Always a good thing to do, any company can shed 10% of its cost without any real pain, anyway. This is as good an opportunity as any to remind IT’s so-called ‘knowledge workers’ that 20% raises year after year, for doing the exact same work they did last year, is not the natural order of things. But not everyone has been so lucky, especially in the manufacturing and agricultural sectors, so belt tightening can only go so far.

Risk-Sharing

When our US client is nervous and unwilling to invest, and so puts his own expansion plans on hold, the one thing we can do is propose something different than the tried and tested ‘time and materials’ or even ‘price for guaranteed volumes’ proposition. It may not be enough to point out that outsourcing will save him money – when he is contemplating 100% saving by not launching that expansion or change initiative at all!
We must realize that the client is really not sure, either, whether the recession is for real, and, even if it is, whether it will affect his business, or not. Hedging his bets is what he is contemplating. How can we help him move forward?

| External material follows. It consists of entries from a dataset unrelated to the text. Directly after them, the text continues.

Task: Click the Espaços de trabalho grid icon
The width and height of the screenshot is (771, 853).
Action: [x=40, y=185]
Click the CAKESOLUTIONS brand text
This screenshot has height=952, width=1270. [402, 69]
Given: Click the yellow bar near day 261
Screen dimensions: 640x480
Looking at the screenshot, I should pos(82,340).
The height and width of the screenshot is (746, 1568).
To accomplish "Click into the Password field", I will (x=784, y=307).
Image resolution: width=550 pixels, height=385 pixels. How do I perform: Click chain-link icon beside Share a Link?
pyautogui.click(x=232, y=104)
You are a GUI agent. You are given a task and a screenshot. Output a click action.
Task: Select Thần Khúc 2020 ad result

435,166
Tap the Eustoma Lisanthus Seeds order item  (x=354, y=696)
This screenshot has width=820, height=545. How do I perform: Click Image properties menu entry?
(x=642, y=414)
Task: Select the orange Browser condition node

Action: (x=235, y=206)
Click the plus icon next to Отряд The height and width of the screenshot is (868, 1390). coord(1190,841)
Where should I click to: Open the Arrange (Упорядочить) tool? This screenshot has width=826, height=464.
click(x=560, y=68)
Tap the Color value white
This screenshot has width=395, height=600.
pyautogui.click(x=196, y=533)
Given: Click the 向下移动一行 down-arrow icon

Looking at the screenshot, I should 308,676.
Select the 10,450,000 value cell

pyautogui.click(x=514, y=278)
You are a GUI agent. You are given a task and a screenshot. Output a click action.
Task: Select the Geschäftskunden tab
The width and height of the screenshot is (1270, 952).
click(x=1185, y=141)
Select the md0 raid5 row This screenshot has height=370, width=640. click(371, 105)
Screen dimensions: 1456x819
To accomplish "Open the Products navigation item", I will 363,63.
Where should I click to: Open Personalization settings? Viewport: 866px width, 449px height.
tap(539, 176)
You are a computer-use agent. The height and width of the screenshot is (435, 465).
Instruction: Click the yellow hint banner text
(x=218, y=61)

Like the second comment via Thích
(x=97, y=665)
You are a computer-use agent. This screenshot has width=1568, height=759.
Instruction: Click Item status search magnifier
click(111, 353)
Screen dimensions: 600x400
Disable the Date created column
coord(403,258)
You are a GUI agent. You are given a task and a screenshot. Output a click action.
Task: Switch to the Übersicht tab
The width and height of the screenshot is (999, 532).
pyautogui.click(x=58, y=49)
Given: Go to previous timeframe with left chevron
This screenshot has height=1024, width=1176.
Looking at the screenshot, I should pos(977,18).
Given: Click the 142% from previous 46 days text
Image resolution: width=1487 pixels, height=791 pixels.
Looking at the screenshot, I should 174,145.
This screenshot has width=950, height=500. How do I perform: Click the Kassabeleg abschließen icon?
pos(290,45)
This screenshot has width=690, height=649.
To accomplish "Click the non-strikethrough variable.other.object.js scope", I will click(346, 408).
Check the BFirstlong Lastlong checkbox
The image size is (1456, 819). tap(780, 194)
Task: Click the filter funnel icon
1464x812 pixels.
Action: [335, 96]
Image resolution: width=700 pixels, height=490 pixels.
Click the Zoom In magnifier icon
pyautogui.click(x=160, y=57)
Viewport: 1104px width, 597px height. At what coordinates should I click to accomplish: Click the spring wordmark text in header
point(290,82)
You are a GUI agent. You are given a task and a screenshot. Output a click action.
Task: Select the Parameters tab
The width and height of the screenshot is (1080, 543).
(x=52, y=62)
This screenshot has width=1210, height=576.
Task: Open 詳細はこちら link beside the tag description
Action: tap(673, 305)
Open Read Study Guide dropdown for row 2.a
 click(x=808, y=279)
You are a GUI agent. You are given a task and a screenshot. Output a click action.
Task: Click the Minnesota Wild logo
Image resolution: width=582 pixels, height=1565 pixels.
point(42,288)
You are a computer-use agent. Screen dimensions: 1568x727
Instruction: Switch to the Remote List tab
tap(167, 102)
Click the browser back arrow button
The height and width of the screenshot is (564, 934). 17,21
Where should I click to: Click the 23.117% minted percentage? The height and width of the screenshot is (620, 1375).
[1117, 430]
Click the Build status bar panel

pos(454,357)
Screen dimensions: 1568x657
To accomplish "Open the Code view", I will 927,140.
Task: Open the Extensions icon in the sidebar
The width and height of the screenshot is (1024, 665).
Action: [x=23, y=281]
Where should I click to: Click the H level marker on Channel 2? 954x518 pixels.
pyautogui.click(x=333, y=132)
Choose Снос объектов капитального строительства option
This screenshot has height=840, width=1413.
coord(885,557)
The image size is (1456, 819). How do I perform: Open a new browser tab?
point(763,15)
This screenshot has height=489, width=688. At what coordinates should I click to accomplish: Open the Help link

Can we offer him a business proposition where we share risk - share in the upside (and downside) rather than simply get a fixed revenue and manage costs (which is all most Indian companies do, even the best of them)?. For instance, IT services company need to start offering customers a fee per user (customer’s customer) or royalty models rather than ’60 man-months to build this system’. If the client does well, we do well. Needless to say, it also means we have to
- learn how to assess the client’s prospects in his market
- learn how to actually help him sell better in his markets
Which means we will have to think like venture capitalists and investors rather than suppliers! Quite a change, but well within our capabilities. We just need to use them.

Build Brands

One great business value of brands is that they are relatively immune to economy-wide downturns. The emotional hold they have on customers is such that they can make the customer forget their hard times when they buy them.

Indian companies have stayed away from building brands abroad because it is enormously expensive to do so. But increasingly, it is within the reach of Indian companies today. If Tata can buy Corus for several billion dollars, surely we can invest in some brand building too. Spending a couple of million dollars on a brand building effort was unthinkable ten years ago, today it is not. It does not take months of negotiation with the RBI to get the funds for such an effort, and access to advertising and marketing companies abroad is not even difficult any more. .So what excuse do we have now? Indeed, companies like Suzlon, Infosys and TVS already have good brands in their markets, without really investing millions in marketing efforts.

In a a way, both solutions really rest on the same principle – partners do better in a downturn than mere suppliers do. It is time to pay more than lip-service to the notion of being ‘preferred partner’.. move it from the corporate ppt to reality!